* **EXERCISE INSTRUCTIONS**
Filter the listing down to the lines containing the word "Given".
━━━━━━━━━━━━━━━━━━━━━━━━━━━━━━
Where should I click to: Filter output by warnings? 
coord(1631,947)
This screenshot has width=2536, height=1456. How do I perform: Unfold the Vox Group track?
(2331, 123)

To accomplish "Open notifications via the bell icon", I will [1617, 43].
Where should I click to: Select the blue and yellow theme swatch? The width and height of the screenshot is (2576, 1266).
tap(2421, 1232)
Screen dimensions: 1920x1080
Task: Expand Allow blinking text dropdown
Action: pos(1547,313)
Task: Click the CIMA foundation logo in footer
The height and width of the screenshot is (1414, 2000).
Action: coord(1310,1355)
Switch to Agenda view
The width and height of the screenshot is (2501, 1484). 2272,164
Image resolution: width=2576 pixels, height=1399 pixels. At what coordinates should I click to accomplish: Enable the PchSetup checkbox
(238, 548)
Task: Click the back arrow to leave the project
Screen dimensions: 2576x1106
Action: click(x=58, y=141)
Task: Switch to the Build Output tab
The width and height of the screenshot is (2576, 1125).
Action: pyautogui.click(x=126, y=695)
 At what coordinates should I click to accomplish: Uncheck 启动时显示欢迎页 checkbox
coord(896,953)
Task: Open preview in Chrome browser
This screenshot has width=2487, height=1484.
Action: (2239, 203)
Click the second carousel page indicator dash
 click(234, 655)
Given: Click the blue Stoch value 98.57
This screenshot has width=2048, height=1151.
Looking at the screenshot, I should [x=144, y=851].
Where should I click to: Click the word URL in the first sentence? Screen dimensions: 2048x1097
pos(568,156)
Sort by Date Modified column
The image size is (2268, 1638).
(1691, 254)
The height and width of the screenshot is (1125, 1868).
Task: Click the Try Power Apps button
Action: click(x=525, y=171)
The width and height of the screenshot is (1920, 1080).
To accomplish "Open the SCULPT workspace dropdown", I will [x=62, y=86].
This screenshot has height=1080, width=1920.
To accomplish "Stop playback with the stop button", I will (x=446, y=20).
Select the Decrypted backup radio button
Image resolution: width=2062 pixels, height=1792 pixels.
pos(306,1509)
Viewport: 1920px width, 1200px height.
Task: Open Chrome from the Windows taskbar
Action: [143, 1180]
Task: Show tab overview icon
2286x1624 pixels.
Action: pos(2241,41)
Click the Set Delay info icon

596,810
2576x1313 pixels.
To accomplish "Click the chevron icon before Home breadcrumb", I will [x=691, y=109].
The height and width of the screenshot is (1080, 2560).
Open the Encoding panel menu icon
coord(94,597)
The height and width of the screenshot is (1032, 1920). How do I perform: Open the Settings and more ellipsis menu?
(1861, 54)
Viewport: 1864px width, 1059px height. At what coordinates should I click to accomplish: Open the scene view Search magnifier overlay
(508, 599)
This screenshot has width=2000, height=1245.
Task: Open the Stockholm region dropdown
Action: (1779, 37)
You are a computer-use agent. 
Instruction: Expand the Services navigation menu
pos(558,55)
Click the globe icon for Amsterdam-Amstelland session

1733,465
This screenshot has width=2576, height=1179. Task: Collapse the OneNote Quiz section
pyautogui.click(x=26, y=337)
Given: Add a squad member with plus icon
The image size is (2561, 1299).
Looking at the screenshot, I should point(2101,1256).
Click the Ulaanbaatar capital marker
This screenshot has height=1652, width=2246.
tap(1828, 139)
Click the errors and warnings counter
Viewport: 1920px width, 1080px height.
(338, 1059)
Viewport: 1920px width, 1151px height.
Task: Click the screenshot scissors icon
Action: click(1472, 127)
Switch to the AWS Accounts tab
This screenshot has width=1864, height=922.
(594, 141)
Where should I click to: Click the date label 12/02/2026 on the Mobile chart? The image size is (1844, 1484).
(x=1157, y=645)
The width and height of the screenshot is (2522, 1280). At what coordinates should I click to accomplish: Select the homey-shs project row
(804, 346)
━━━━━━━━━━━━━━━━━━━━━━━━━━━━━━
* **EXERCISE SOLUTION**
Given: Click the blue Stoch value 98.57
Given: Add a squad member with plus icon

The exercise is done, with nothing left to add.